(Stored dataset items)
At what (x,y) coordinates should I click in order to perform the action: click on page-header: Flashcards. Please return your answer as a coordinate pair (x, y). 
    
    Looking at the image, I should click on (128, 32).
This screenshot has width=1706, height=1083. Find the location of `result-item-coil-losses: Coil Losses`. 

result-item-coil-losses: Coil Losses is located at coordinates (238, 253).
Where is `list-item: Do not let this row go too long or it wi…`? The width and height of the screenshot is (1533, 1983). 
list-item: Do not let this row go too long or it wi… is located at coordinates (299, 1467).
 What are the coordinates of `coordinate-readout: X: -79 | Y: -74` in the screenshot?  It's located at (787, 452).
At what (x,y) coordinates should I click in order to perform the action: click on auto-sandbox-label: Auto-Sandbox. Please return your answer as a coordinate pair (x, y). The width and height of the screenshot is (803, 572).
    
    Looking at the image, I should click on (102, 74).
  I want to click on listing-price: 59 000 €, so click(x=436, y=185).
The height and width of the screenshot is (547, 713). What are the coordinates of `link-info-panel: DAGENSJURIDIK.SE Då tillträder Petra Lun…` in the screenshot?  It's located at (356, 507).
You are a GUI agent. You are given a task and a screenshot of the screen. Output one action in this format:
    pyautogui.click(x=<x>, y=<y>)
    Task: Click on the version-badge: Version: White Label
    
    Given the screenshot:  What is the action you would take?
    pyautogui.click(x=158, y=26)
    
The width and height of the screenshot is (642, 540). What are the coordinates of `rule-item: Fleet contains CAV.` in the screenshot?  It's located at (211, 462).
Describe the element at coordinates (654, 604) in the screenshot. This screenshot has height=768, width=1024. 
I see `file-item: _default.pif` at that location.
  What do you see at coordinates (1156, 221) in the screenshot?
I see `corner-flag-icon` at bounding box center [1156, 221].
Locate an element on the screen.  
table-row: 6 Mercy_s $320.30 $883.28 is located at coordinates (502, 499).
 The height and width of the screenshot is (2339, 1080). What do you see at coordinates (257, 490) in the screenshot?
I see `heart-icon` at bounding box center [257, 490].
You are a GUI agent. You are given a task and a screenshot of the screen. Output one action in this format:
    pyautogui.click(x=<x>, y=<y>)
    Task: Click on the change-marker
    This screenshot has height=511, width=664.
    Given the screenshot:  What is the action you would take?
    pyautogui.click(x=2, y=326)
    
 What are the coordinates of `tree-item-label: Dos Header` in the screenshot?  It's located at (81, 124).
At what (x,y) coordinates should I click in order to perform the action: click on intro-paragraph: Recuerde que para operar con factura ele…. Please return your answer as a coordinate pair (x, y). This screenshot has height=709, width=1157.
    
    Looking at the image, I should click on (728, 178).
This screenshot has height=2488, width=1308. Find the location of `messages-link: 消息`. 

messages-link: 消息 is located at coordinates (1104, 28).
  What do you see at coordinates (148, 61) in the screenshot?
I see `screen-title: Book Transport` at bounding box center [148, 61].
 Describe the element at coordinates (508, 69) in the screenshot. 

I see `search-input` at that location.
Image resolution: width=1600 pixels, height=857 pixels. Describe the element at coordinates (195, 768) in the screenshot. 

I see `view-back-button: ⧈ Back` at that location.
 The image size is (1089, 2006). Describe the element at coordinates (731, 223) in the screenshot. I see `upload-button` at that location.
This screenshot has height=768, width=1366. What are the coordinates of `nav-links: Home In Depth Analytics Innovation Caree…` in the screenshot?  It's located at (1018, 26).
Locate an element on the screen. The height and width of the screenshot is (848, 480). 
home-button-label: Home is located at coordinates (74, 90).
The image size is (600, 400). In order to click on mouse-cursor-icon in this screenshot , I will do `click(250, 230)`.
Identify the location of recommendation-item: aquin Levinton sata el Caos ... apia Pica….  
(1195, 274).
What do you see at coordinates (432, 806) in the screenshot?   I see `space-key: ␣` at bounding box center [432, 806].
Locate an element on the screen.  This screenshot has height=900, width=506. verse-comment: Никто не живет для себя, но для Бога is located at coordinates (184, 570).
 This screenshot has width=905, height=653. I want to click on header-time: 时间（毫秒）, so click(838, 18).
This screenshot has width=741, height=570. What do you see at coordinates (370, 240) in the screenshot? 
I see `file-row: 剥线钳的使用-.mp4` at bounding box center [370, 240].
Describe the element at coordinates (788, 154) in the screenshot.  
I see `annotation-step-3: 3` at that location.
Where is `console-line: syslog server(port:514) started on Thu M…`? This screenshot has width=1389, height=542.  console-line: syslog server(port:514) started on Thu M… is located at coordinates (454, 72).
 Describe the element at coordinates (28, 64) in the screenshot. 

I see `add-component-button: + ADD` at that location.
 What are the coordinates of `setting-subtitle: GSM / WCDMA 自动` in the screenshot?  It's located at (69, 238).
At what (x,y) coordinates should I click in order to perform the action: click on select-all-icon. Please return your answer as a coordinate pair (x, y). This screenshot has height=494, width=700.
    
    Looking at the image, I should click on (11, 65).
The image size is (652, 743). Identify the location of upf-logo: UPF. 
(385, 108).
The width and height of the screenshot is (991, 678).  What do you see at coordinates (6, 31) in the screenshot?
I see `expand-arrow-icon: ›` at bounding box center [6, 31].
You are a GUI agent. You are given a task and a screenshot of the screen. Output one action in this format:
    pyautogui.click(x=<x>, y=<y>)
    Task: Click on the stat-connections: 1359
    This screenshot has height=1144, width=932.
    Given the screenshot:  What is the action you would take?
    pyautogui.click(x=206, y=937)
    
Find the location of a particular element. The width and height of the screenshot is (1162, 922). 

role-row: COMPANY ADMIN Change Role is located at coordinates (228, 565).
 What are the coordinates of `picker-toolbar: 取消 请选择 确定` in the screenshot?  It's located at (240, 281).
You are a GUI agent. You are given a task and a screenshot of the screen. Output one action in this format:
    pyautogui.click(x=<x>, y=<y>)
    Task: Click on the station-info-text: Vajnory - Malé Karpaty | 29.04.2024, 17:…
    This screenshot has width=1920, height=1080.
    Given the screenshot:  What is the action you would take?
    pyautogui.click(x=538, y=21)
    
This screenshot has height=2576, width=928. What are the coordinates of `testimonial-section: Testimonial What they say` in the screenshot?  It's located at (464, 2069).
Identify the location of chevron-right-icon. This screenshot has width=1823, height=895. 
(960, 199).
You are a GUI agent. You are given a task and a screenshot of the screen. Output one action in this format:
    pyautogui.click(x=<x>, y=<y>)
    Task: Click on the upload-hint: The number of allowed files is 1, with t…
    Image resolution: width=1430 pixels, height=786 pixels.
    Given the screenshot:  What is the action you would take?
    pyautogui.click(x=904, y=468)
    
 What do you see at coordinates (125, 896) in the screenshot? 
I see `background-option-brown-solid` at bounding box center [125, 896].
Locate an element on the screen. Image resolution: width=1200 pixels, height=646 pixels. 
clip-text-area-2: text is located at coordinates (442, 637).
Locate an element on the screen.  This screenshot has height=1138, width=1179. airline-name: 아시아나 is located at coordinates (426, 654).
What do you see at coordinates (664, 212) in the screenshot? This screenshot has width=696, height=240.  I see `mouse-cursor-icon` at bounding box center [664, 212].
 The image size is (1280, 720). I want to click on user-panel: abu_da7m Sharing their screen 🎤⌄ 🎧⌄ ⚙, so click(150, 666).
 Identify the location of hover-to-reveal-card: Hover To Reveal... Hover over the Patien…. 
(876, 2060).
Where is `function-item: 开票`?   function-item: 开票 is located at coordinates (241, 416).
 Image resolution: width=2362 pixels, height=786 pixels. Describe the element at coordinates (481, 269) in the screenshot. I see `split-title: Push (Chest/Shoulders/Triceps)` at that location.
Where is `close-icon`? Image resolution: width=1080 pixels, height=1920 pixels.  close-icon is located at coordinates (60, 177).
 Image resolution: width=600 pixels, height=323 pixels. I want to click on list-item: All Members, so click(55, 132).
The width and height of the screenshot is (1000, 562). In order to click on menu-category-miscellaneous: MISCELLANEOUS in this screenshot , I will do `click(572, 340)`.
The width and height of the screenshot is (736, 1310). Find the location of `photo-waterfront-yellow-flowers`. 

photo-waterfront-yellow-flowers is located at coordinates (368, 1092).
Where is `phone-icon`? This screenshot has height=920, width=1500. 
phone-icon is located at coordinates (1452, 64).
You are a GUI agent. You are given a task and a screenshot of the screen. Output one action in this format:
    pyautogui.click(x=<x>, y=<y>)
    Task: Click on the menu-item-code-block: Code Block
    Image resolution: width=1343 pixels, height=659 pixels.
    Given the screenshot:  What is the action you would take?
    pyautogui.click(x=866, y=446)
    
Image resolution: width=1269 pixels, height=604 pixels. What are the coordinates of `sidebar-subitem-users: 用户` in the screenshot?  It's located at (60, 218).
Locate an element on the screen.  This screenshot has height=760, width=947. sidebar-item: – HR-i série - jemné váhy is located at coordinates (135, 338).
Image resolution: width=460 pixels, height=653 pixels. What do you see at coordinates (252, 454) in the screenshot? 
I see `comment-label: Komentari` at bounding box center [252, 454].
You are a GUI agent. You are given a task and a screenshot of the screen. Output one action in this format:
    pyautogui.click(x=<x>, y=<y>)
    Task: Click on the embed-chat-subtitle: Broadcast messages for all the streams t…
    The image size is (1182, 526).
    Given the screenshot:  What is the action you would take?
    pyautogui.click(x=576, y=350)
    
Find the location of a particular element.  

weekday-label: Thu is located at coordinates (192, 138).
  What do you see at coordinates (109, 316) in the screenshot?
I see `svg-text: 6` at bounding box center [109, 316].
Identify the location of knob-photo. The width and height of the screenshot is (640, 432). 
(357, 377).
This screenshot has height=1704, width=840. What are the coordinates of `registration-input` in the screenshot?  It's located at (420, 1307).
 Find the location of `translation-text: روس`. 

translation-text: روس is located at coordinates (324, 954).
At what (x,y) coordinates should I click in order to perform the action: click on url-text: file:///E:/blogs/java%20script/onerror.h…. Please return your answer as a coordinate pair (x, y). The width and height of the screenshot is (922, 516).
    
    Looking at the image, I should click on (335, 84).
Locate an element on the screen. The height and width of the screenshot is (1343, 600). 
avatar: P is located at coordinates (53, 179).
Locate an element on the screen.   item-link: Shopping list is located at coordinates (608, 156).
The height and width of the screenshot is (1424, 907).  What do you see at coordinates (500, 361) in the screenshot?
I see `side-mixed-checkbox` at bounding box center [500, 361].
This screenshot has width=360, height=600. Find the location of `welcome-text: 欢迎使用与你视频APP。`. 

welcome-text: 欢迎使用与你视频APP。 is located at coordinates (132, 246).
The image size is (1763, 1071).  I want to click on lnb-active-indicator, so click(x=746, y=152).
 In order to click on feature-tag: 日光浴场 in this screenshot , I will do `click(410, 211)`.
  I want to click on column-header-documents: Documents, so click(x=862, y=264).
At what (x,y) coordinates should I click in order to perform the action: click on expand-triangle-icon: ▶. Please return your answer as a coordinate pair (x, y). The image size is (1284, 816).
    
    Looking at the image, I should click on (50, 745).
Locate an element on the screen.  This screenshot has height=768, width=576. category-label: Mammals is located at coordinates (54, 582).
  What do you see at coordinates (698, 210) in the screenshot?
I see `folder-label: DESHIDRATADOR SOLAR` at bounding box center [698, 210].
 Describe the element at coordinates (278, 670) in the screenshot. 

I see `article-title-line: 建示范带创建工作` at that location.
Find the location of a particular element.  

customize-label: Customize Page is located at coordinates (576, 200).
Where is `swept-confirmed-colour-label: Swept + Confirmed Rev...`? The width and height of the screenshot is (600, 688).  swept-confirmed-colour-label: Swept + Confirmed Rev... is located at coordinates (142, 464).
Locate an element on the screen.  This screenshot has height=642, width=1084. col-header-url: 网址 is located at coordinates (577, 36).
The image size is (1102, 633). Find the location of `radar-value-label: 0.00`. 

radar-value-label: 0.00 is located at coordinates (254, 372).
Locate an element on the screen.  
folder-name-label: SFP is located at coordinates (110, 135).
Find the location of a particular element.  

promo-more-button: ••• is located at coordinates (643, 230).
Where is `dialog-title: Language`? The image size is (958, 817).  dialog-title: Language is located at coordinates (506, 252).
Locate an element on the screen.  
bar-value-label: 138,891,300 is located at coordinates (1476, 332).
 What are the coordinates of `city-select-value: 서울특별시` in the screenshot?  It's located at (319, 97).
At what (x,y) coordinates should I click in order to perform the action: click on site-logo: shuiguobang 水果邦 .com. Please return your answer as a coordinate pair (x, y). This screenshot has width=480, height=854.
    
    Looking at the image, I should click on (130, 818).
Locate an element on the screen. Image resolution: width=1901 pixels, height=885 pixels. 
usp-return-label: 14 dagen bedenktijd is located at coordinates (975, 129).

_Job item_
Rewrite the data starting at the line containing "The width and height of the screenshot is (991, 678)." and ending at the line containing "center [6, 31].", swapping "width and height" for "size" and leaving everything else unchanged.

_Answer to this exercise_
The size of the screenshot is (991, 678).  What do you see at coordinates (6, 31) in the screenshot?
I see `expand-arrow-icon: ›` at bounding box center [6, 31].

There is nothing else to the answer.